◆ GOAL OF THE EXERCISE
Can you format every line of the entries below as a numbered list, leaving out the blank lines?

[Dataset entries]
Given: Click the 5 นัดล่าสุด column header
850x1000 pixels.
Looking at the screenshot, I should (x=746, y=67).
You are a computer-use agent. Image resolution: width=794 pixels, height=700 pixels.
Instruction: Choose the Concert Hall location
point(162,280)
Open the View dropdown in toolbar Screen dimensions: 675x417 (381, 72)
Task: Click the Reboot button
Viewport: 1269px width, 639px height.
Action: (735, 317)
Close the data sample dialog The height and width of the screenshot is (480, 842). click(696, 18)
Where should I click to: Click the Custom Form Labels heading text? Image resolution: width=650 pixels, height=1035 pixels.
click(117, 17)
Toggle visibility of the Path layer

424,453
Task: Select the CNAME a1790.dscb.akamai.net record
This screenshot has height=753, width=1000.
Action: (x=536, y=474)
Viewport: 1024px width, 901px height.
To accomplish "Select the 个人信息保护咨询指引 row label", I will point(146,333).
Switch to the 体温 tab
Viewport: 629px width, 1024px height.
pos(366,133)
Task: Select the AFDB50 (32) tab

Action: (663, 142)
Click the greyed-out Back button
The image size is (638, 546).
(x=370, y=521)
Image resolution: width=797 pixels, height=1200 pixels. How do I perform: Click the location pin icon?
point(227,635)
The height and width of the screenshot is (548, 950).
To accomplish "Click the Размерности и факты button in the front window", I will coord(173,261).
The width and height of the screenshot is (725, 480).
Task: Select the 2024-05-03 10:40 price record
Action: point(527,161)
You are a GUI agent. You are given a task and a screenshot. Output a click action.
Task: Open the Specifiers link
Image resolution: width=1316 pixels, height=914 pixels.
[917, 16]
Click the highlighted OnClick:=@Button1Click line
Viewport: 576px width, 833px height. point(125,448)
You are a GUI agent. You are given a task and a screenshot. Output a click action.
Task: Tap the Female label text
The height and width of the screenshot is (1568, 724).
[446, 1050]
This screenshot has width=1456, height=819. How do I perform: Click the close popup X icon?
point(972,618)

◆ CORRECT RESPONSE
1. Given: Click the 5 นัดล่าสุด column header
2. 850x1000 pixels.
3. Looking at the screenshot, I should (x=746, y=67).
4. You are a computer-use agent. Image resolution: width=794 pixels, height=700 pixels.
5. Instruction: Choose the Concert Hall location
6. point(162,280)
7. Open the View dropdown in toolbar Screen dimensions: 675x417 (381, 72)
8. Task: Click the Reboot button
9. Viewport: 1269px width, 639px height.
10. Action: (735, 317)
11. Close the data sample dialog The height and width of the screenshot is (480, 842). click(696, 18)
12. Where should I click to: Click the Custom Form Labels heading text? Image resolution: width=650 pixels, height=1035 pixels.
13. click(117, 17)
14. Toggle visibility of the Path layer
15. 424,453
16. Task: Select the CNAME a1790.dscb.akamai.net record
17. This screenshot has height=753, width=1000.
18. Action: (x=536, y=474)
19. Viewport: 1024px width, 901px height.
20. To accomplish "Select the 个人信息保护咨询指引 row label", I will point(146,333).
21. Switch to the 体温 tab
22. Viewport: 629px width, 1024px height.
23. pos(366,133)
24. Task: Select the AFDB50 (32) tab
25. Action: (663, 142)
26. Click the greyed-out Back button
27. The image size is (638, 546).
28. (x=370, y=521)
29. Image resolution: width=797 pixels, height=1200 pixels. How do I perform: Click the location pin icon?
30. point(227,635)
31. The height and width of the screenshot is (548, 950).
32. To accomplish "Click the Размерности и факты button in the front window", I will coord(173,261).
33. The width and height of the screenshot is (725, 480).
34. Task: Select the 2024-05-03 10:40 price record
35. Action: point(527,161)
36. You are a GUI agent. You are given a task and a screenshot. Output a click action.
37. Task: Open the Specifiers link
38. Image resolution: width=1316 pixels, height=914 pixels.
39. [917, 16]
40. Click the highlighted OnClick:=@Button1Click line
41. Viewport: 576px width, 833px height. point(125,448)
42. You are a GUI agent. You are given a task and a screenshot. Output a click action.
43. Task: Tap the Female label text
44. The height and width of the screenshot is (1568, 724).
45. [446, 1050]
46. This screenshot has width=1456, height=819. How do I perform: Click the close popup X icon?
47. point(972,618)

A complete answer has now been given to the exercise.